Provided records:
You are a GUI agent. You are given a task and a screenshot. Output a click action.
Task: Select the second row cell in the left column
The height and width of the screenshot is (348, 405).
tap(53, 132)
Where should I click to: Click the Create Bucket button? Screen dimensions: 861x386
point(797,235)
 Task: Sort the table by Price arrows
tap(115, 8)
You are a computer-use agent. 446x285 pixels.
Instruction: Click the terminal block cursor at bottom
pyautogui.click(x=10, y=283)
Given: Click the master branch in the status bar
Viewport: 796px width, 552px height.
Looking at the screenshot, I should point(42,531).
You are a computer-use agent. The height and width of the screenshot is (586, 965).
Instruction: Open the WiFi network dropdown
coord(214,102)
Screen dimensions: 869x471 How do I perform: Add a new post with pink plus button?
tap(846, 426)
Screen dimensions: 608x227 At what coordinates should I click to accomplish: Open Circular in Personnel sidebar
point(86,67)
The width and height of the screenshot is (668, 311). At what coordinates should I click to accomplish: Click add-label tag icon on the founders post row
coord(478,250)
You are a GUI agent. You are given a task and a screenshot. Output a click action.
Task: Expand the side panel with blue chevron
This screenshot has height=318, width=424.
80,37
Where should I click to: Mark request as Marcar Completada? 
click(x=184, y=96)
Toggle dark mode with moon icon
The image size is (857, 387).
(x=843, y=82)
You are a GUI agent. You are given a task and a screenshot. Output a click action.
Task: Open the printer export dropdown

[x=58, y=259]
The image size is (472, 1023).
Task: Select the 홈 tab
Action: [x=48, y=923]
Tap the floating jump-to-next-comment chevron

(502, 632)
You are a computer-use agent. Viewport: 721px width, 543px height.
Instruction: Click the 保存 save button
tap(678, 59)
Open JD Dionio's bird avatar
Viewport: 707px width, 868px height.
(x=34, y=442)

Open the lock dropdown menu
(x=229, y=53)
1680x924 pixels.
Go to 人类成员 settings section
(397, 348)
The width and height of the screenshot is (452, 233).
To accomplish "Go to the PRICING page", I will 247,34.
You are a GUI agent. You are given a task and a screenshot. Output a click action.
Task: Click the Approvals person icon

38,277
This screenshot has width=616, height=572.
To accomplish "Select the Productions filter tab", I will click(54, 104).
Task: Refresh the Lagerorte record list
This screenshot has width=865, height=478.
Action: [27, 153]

Instructions for the task: A faithful copy of all the records is required.

Answer box:
You are a GUI agent. You are given a task and a screenshot. Output a click action.
Task: Select the second row cell in the left column
The height and width of the screenshot is (348, 405).
tap(53, 132)
Where should I click to: Click the Create Bucket button? Screen dimensions: 861x386
point(797,235)
 Task: Sort the table by Price arrows
tap(115, 8)
You are a computer-use agent. 446x285 pixels.
Instruction: Click the terminal block cursor at bottom
pyautogui.click(x=10, y=283)
Given: Click the master branch in the status bar
Viewport: 796px width, 552px height.
Looking at the screenshot, I should point(42,531).
You are a computer-use agent. The height and width of the screenshot is (586, 965).
Instruction: Open the WiFi network dropdown
coord(214,102)
Screen dimensions: 869x471 How do I perform: Add a new post with pink plus button?
tap(846, 426)
Screen dimensions: 608x227 At what coordinates should I click to accomplish: Open Circular in Personnel sidebar
point(86,67)
The width and height of the screenshot is (668, 311). At what coordinates should I click to accomplish: Click add-label tag icon on the founders post row
coord(478,250)
You are a GUI agent. You are given a task and a screenshot. Output a click action.
Task: Expand the side panel with blue chevron
This screenshot has height=318, width=424.
80,37
Where should I click to: Mark request as Marcar Completada? 
click(x=184, y=96)
Toggle dark mode with moon icon
The image size is (857, 387).
(x=843, y=82)
You are a GUI agent. You are given a task and a screenshot. Output a click action.
Task: Open the printer export dropdown

[x=58, y=259]
The image size is (472, 1023).
Task: Select the 홈 tab
Action: [x=48, y=923]
Tap the floating jump-to-next-comment chevron

(502, 632)
You are a computer-use agent. Viewport: 721px width, 543px height.
Instruction: Click the 保存 save button
tap(678, 59)
Open JD Dionio's bird avatar
Viewport: 707px width, 868px height.
(x=34, y=442)

Open the lock dropdown menu
(x=229, y=53)
1680x924 pixels.
Go to 人类成员 settings section
(397, 348)
The width and height of the screenshot is (452, 233).
To accomplish "Go to the PRICING page", I will 247,34.
You are a GUI agent. You are given a task and a screenshot. Output a click action.
Task: Click the Approvals person icon

38,277
This screenshot has width=616, height=572.
To accomplish "Select the Productions filter tab", I will click(54, 104).
Task: Refresh the Lagerorte record list
This screenshot has width=865, height=478.
Action: [27, 153]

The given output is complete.